## Task brief
Rewrite the dataset records below, substituting "interface agent" for every occurrence of "GUI agent" and leaving everything else the same.

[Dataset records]

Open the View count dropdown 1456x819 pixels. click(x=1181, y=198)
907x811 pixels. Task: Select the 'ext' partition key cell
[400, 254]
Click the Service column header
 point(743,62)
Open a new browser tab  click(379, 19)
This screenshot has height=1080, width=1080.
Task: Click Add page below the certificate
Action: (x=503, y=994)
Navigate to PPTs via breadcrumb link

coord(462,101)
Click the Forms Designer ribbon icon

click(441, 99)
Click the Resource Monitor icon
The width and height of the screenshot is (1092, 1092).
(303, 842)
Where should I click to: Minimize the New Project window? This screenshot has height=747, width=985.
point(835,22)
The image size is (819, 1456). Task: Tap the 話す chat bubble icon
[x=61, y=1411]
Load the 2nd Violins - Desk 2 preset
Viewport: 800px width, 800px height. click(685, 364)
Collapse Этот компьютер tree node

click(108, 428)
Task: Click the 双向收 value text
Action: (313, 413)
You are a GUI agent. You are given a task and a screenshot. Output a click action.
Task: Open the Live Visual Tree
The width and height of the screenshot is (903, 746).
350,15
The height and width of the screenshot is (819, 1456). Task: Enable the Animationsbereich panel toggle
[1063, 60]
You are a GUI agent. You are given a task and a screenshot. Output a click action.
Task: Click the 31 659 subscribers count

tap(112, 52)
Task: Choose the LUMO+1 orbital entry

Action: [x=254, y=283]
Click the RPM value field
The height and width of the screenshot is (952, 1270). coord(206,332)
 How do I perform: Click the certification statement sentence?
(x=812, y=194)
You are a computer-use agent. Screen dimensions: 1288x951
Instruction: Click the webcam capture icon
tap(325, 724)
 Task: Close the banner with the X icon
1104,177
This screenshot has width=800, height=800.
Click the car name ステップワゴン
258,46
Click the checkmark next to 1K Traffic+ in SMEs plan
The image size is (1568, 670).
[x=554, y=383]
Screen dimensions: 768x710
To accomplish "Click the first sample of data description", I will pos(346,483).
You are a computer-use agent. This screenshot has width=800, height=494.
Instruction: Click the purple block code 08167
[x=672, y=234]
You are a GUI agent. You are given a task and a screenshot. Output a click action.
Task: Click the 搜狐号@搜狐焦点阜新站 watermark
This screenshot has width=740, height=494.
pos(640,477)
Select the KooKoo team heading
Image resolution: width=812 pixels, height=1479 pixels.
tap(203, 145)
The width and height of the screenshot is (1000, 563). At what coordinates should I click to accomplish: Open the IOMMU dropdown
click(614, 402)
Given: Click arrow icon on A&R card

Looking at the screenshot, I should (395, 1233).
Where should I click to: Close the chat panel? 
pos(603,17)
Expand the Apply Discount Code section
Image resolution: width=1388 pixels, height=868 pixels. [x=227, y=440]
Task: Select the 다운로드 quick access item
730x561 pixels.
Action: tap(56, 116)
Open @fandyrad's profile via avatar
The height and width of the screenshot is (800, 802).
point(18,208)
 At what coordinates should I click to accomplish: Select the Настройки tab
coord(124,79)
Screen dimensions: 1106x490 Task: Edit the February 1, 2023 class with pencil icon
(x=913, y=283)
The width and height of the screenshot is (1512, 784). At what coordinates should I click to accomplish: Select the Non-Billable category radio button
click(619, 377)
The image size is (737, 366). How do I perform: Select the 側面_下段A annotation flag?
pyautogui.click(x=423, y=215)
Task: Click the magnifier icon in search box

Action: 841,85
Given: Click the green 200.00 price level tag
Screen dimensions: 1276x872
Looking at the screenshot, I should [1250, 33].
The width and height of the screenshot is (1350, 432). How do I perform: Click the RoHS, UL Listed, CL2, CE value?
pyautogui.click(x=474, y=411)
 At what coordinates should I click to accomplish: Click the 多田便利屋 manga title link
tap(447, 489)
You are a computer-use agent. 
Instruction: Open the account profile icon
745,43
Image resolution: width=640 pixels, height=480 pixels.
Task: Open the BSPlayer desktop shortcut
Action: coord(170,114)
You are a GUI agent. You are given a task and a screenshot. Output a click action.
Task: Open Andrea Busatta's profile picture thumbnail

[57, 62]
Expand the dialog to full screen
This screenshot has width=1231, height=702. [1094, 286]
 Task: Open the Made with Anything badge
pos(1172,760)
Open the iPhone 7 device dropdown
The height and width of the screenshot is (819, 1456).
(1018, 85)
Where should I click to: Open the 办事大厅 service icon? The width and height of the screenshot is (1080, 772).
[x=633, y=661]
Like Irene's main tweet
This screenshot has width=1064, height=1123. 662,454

## Written answer
Open the View count dropdown 1456x819 pixels. click(x=1181, y=198)
907x811 pixels. Task: Select the 'ext' partition key cell
[400, 254]
Click the Service column header
 point(743,62)
Open a new browser tab  click(379, 19)
This screenshot has height=1080, width=1080.
Task: Click Add page below the certificate
Action: (x=503, y=994)
Navigate to PPTs via breadcrumb link

coord(462,101)
Click the Forms Designer ribbon icon

click(441, 99)
Click the Resource Monitor icon
The width and height of the screenshot is (1092, 1092).
(303, 842)
Where should I click to: Minimize the New Project window? This screenshot has height=747, width=985.
point(835,22)
The image size is (819, 1456). Task: Tap the 話す chat bubble icon
[x=61, y=1411]
Load the 2nd Violins - Desk 2 preset
Viewport: 800px width, 800px height. click(685, 364)
Collapse Этот компьютер tree node

click(108, 428)
Task: Click the 双向收 value text
Action: (313, 413)
You are a interface agent. You are given a task and a screenshot. Output a click action.
Task: Open the Live Visual Tree
The width and height of the screenshot is (903, 746).
350,15
The height and width of the screenshot is (819, 1456). Task: Enable the Animationsbereich panel toggle
[1063, 60]
You are a interface agent. You are given a task and a screenshot. Output a click action.
Task: Click the 31 659 subscribers count

tap(112, 52)
Task: Choose the LUMO+1 orbital entry

Action: [x=254, y=283]
Click the RPM value field
The height and width of the screenshot is (952, 1270). coord(206,332)
 How do I perform: Click the certification statement sentence?
(x=812, y=194)
You are a computer-use agent. Screen dimensions: 1288x951
Instruction: Click the webcam capture icon
tap(325, 724)
 Task: Close the banner with the X icon
1104,177
This screenshot has width=800, height=800.
Click the car name ステップワゴン
258,46
Click the checkmark next to 1K Traffic+ in SMEs plan
The image size is (1568, 670).
[x=554, y=383]
Screen dimensions: 768x710
To accomplish "Click the first sample of data description", I will pos(346,483).
You are a computer-use agent. This screenshot has width=800, height=494.
Instruction: Click the purple block code 08167
[x=672, y=234]
You are a interface agent. You are given a task and a screenshot. Output a click action.
Task: Click the 搜狐号@搜狐焦点阜新站 watermark
This screenshot has width=740, height=494.
pos(640,477)
Select the KooKoo team heading
Image resolution: width=812 pixels, height=1479 pixels.
tap(203, 145)
The width and height of the screenshot is (1000, 563). At what coordinates should I click to accomplish: Open the IOMMU dropdown
click(614, 402)
Given: Click arrow icon on A&R card

Looking at the screenshot, I should (395, 1233).
Where should I click to: Close the chat panel? 
pos(603,17)
Expand the Apply Discount Code section
Image resolution: width=1388 pixels, height=868 pixels. [x=227, y=440]
Task: Select the 다운로드 quick access item
730x561 pixels.
Action: tap(56, 116)
Open @fandyrad's profile via avatar
The height and width of the screenshot is (800, 802).
point(18,208)
 At what coordinates should I click to accomplish: Select the Настройки tab
coord(124,79)
Screen dimensions: 1106x490 Task: Edit the February 1, 2023 class with pencil icon
(x=913, y=283)
The width and height of the screenshot is (1512, 784). At what coordinates should I click to accomplish: Select the Non-Billable category radio button
click(619, 377)
The image size is (737, 366). How do I perform: Select the 側面_下段A annotation flag?
pyautogui.click(x=423, y=215)
Task: Click the magnifier icon in search box

Action: 841,85
Given: Click the green 200.00 price level tag
Screen dimensions: 1276x872
Looking at the screenshot, I should [1250, 33].
The width and height of the screenshot is (1350, 432). How do I perform: Click the RoHS, UL Listed, CL2, CE value?
pyautogui.click(x=474, y=411)
 At what coordinates should I click to accomplish: Click the 多田便利屋 manga title link
tap(447, 489)
You are a computer-use agent. 
Instruction: Open the account profile icon
745,43
Image resolution: width=640 pixels, height=480 pixels.
Task: Open the BSPlayer desktop shortcut
Action: coord(170,114)
You are a interface agent. You are given a task and a screenshot. Output a click action.
Task: Open Andrea Busatta's profile picture thumbnail

[57, 62]
Expand the dialog to full screen
This screenshot has width=1231, height=702. [1094, 286]
 Task: Open the Made with Anything badge
pos(1172,760)
Open the iPhone 7 device dropdown
The height and width of the screenshot is (819, 1456).
(1018, 85)
Where should I click to: Open the 办事大厅 service icon? The width and height of the screenshot is (1080, 772).
[x=633, y=661]
Like Irene's main tweet
This screenshot has width=1064, height=1123. 662,454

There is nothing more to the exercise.